— Required work —
When you reach the line that holds "919x689 pixels.", start copying exactly and keep going through the final line of the data, leaving out pictures.

Start of Extracted entries

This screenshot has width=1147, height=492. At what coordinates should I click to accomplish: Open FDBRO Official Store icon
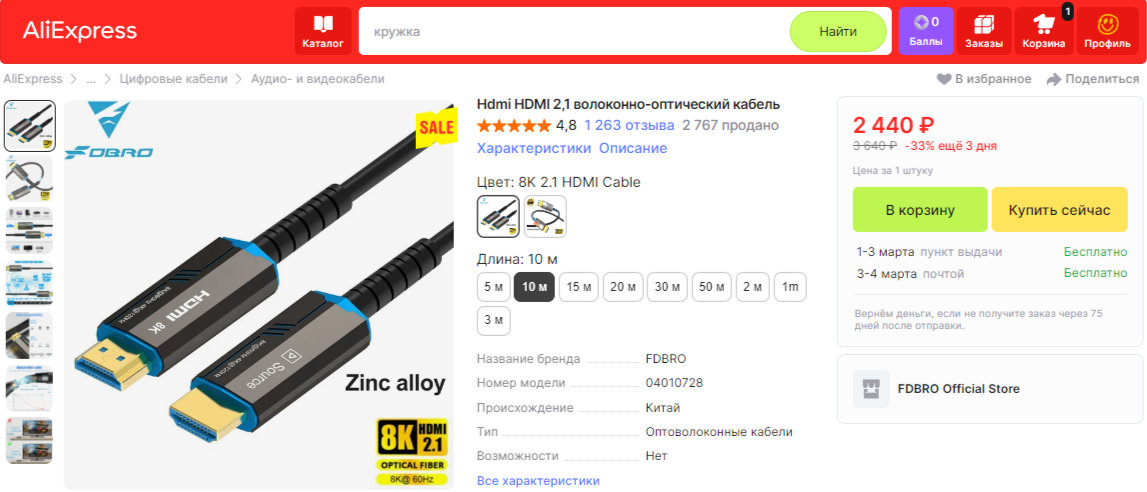tap(870, 388)
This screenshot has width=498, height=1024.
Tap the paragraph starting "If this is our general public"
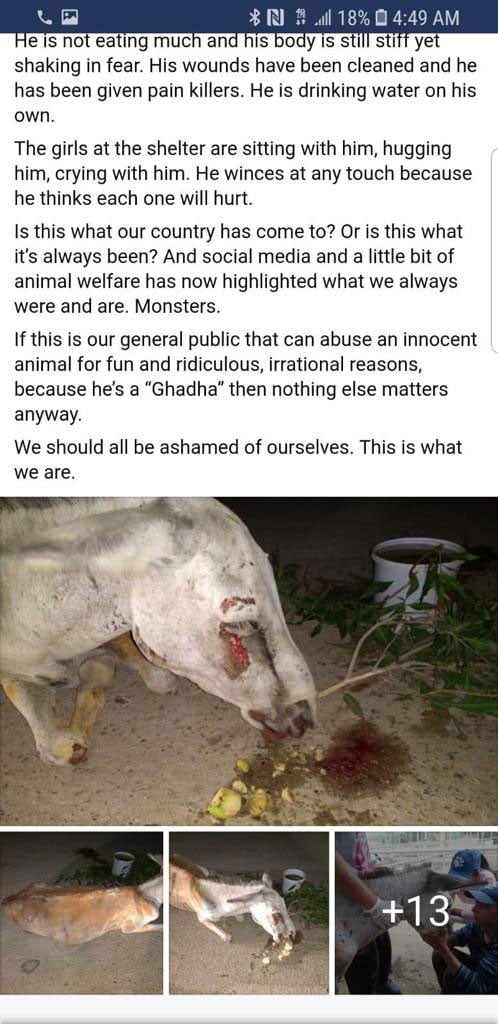coord(245,377)
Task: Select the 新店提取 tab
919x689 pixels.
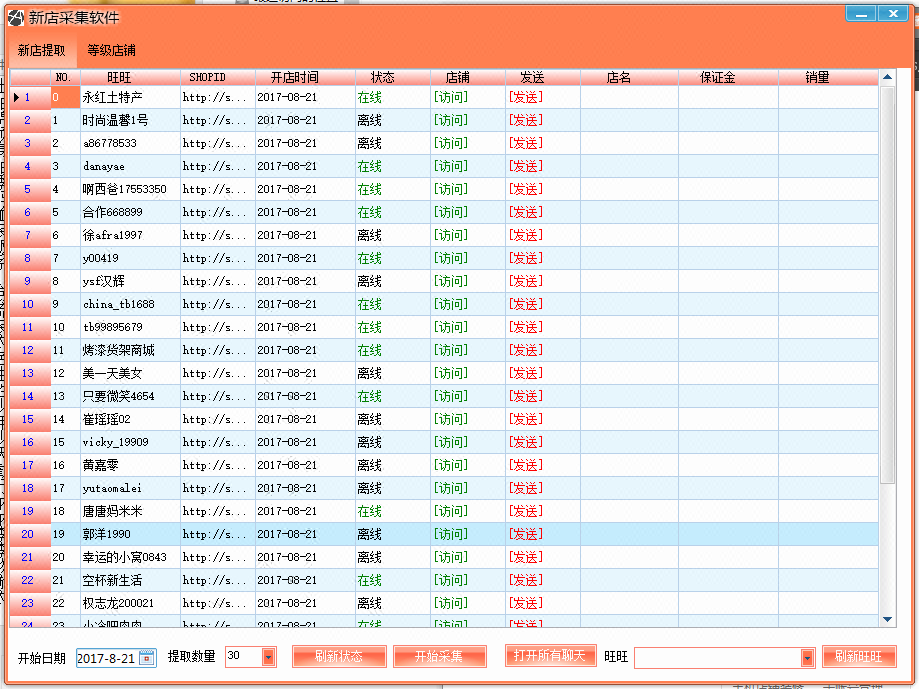Action: (40, 50)
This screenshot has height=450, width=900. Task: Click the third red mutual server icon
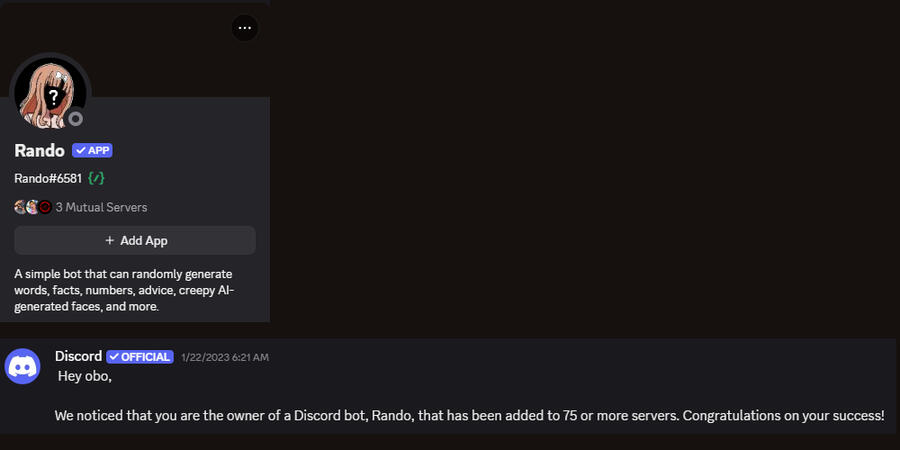[x=44, y=207]
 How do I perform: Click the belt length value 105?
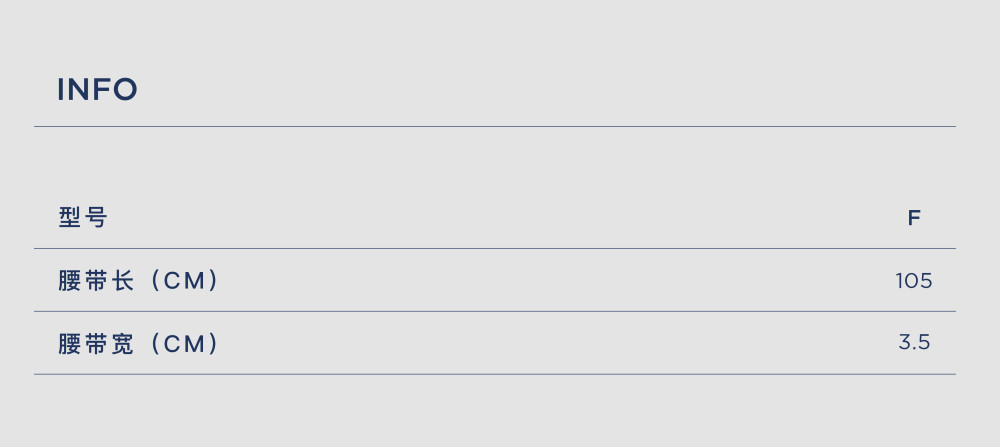pos(914,281)
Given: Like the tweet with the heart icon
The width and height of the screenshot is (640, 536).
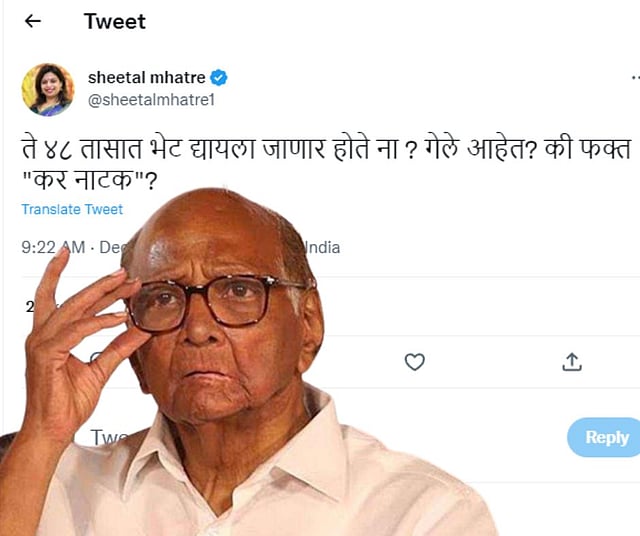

End of Extracted entries

— Exercise solution —
919x689 pixels.
Action: (40, 50)
This screenshot has height=450, width=900. Task: Click the third red mutual server icon
[x=44, y=207]
 How do I perform: Click the belt length value 105?
pos(914,281)
Given: Like the tweet with the heart icon
The width and height of the screenshot is (640, 536).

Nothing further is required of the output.